### Work to complete
Please swap every "Instruction" in the lines below for "Command" and write the lines out again with nothing else changed.

== Dataset extract ==

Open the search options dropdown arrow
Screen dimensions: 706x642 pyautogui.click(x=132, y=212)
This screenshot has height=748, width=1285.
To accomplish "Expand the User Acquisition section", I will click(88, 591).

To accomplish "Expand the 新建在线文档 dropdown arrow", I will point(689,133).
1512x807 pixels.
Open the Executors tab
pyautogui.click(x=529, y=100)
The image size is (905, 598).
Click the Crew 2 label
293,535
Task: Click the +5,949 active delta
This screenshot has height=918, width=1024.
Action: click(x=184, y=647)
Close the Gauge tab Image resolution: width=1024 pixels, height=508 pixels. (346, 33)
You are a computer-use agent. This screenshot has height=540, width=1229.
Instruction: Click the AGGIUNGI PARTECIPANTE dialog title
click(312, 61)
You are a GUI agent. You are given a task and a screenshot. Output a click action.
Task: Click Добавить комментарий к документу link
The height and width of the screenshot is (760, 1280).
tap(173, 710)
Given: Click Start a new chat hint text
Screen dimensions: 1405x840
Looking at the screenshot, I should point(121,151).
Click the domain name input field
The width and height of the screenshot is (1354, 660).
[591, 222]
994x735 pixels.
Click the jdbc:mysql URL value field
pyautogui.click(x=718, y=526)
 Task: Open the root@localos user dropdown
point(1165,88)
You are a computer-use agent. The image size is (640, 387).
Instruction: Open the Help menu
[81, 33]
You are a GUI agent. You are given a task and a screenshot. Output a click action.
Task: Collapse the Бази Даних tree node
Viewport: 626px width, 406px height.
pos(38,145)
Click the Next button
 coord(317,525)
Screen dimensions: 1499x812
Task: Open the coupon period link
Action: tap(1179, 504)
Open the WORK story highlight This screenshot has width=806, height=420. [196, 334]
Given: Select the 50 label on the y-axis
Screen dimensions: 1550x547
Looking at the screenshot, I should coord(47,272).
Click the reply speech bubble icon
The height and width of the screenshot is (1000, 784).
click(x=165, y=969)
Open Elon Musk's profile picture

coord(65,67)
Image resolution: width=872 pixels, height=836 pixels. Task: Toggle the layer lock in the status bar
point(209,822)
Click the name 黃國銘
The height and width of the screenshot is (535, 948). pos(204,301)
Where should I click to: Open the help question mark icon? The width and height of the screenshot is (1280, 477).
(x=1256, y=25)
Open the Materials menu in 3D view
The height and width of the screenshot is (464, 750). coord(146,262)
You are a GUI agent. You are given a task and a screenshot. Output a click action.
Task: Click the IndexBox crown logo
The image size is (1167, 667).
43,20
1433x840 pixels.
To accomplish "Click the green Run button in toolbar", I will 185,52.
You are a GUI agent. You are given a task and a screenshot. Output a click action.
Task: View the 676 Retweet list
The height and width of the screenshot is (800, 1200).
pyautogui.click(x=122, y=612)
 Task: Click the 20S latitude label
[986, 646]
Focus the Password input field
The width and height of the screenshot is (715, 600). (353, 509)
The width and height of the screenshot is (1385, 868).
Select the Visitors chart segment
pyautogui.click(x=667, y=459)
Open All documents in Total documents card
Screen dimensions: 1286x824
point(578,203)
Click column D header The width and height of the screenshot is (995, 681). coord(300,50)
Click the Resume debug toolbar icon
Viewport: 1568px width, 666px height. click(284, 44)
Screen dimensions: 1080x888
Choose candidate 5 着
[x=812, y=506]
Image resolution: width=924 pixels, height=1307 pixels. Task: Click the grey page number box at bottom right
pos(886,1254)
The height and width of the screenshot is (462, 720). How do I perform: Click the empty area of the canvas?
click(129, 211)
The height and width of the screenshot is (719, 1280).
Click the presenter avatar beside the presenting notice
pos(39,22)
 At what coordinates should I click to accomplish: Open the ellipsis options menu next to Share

===

### Output of the exercise
Open the search options dropdown arrow
Screen dimensions: 706x642 pyautogui.click(x=132, y=212)
This screenshot has height=748, width=1285.
To accomplish "Expand the User Acquisition section", I will click(88, 591).

To accomplish "Expand the 新建在线文档 dropdown arrow", I will point(689,133).
1512x807 pixels.
Open the Executors tab
pyautogui.click(x=529, y=100)
The image size is (905, 598).
Click the Crew 2 label
293,535
Task: Click the +5,949 active delta
This screenshot has height=918, width=1024.
Action: click(x=184, y=647)
Close the Gauge tab Image resolution: width=1024 pixels, height=508 pixels. (346, 33)
You are a computer-use agent. This screenshot has height=540, width=1229.
Command: Click the AGGIUNGI PARTECIPANTE dialog title
click(312, 61)
You are a GUI agent. You are given a task and a screenshot. Output a click action.
Task: Click Добавить комментарий к документу link
The height and width of the screenshot is (760, 1280).
tap(173, 710)
Given: Click Start a new chat hint text
Screen dimensions: 1405x840
Looking at the screenshot, I should point(121,151).
Click the domain name input field
The width and height of the screenshot is (1354, 660).
[591, 222]
994x735 pixels.
Click the jdbc:mysql URL value field
pyautogui.click(x=718, y=526)
 Task: Open the root@localos user dropdown
point(1165,88)
You are a computer-use agent. The image size is (640, 387).
Command: Open the Help menu
[81, 33]
You are a GUI agent. You are given a task and a screenshot. Output a click action.
Task: Collapse the Бази Даних tree node
Viewport: 626px width, 406px height.
pos(38,145)
Click the Next button
 coord(317,525)
Screen dimensions: 1499x812
Task: Open the coupon period link
Action: tap(1179, 504)
Open the WORK story highlight This screenshot has width=806, height=420. [196, 334]
Given: Select the 50 label on the y-axis
Screen dimensions: 1550x547
Looking at the screenshot, I should coord(47,272).
Click the reply speech bubble icon
The height and width of the screenshot is (1000, 784).
click(x=165, y=969)
Open Elon Musk's profile picture

coord(65,67)
Image resolution: width=872 pixels, height=836 pixels. Task: Toggle the layer lock in the status bar
point(209,822)
Click the name 黃國銘
The height and width of the screenshot is (535, 948). pos(204,301)
Where should I click to: Open the help question mark icon? The width and height of the screenshot is (1280, 477).
(x=1256, y=25)
Open the Materials menu in 3D view
The height and width of the screenshot is (464, 750). coord(146,262)
You are a GUI agent. You are given a task and a screenshot. Output a click action.
Task: Click the IndexBox crown logo
The image size is (1167, 667).
43,20
1433x840 pixels.
To accomplish "Click the green Run button in toolbar", I will 185,52.
You are a GUI agent. You are given a task and a screenshot. Output a click action.
Task: View the 676 Retweet list
The height and width of the screenshot is (800, 1200).
pyautogui.click(x=122, y=612)
 Task: Click the 20S latitude label
[986, 646]
Focus the Password input field
The width and height of the screenshot is (715, 600). (353, 509)
The width and height of the screenshot is (1385, 868).
Select the Visitors chart segment
pyautogui.click(x=667, y=459)
Open All documents in Total documents card
Screen dimensions: 1286x824
point(578,203)
Click column D header The width and height of the screenshot is (995, 681). coord(300,50)
Click the Resume debug toolbar icon
Viewport: 1568px width, 666px height. click(284, 44)
Screen dimensions: 1080x888
Choose candidate 5 着
[x=812, y=506]
Image resolution: width=924 pixels, height=1307 pixels. Task: Click the grey page number box at bottom right
pos(886,1254)
The height and width of the screenshot is (462, 720). How do I perform: Click the empty area of the canvas?
click(129, 211)
The height and width of the screenshot is (719, 1280).
Click the presenter avatar beside the presenting notice
pos(39,22)
 At what coordinates should I click to accomplish: Open the ellipsis options menu next to Share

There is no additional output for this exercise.